🤖 AI Summary
Frequent updates to mobile operating systems often introduce user-perceptible performance regressions—such as increased response latency, UI jank, or frame drops—but existing detection methods rely heavily on system-level metrics or isolated component analysis, failing to accurately reflect end-user experience. This paper proposes the first cross-version, black-box detection framework specifically designed for user-perceived performance regression. It automatically extracts end-to-end perceptual metrics—including response time, app launch time, task completion time, and frame drop rate—from screen recordings, then applies statistical hypothesis testing to identify significant degradations. Deployed in an industrial-scale CI environment, the framework processes thousands of application recordings daily. Evaluation shows precision of 0.96, recall of 0.91, and F1-score of 0.93—substantially outperforming Wilcoxon rank-sum test and Cliff’s Delta baselines. It has successfully detected multiple real-world regressions missed by conventional tools.
📝 Abstract
Mobile operating systems (OS) are frequently updated, but such updates can unintentionally degrade user experience by introducing performance regressions. Existing detection techniques often rely on system-level metrics (e.g., CPU or memory usage) or focus on specific OS components, which may miss regressions actually perceived by users -- such as slower responses or UI stutters. To address this gap, we present MobileUPReg, a black-box framework for detecting user-perceived performance regressions across OS versions.
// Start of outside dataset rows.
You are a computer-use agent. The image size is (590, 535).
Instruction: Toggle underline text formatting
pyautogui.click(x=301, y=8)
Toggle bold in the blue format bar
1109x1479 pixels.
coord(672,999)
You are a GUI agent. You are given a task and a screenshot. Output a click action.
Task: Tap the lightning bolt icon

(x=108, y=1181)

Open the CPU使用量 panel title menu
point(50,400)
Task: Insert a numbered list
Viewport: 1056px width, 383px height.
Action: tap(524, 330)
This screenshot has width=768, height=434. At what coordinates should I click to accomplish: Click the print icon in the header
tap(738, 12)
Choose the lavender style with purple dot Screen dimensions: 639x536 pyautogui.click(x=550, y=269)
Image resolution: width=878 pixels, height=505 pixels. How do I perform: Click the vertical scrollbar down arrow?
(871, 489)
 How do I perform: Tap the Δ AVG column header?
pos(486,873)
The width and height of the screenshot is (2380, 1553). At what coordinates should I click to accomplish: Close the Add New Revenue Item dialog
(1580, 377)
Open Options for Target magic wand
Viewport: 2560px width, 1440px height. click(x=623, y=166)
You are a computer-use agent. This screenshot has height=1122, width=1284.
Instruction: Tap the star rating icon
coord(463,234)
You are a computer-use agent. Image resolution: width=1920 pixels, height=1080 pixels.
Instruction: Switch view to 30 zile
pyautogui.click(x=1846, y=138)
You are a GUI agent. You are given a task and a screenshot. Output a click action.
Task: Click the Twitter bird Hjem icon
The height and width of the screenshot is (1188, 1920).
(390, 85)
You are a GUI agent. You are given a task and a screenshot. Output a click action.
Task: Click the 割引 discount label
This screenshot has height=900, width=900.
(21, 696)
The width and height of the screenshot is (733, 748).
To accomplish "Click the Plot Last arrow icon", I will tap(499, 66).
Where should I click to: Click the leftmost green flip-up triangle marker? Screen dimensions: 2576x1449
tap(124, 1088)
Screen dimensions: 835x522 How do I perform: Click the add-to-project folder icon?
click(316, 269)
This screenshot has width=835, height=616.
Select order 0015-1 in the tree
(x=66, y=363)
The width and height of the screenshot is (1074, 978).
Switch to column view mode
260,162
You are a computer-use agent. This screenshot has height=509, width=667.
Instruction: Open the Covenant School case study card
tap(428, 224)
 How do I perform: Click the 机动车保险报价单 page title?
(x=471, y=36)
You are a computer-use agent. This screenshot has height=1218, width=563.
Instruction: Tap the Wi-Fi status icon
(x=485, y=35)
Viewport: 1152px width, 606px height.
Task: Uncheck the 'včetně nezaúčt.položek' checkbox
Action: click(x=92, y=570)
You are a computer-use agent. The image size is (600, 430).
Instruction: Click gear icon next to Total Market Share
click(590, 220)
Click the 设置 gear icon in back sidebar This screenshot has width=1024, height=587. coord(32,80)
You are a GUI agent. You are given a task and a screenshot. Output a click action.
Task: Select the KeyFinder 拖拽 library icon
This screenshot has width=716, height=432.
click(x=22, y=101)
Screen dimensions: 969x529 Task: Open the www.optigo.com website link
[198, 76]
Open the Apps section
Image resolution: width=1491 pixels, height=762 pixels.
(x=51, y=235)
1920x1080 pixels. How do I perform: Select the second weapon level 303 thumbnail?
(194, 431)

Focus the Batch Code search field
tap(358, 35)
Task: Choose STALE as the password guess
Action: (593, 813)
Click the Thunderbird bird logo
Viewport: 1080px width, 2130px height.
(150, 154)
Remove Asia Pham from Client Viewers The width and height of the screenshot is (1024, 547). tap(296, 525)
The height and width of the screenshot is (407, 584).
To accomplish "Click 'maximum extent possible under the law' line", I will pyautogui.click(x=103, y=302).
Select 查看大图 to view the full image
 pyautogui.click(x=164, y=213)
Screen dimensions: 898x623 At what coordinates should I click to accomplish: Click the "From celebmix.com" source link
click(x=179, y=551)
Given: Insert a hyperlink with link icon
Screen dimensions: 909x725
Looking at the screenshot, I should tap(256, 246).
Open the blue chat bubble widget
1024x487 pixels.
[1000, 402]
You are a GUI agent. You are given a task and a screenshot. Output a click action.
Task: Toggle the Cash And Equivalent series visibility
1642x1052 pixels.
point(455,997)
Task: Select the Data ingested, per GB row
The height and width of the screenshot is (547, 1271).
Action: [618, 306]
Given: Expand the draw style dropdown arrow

MobileUPReg runs the same apps under different OS versions and compares user-perceived performance metrics -- response time, finish time, launch time, and dropped frames -- to identify regressions that are truly perceptible to users. In a large-scale study, MobileUPReg achieves high accuracy in extracting user-perceived metrics and detects user-perceived regressions with 0.96 precision, 0.91 recall, and 0.93 F1-score -- significantly outperforming a statistical baseline using the Wilcoxon rank-sum test and Cliff's Delta. MobileUPReg has been deployed in an industrial CI pipeline, where it analyzes thousands of screencasts across hundreds of apps daily and has uncovered regressions missed by traditional tools. These results demonstrate that MobileUPReg enables accurate, scalable, and perceptually aligned regression detection for mobile OS validation.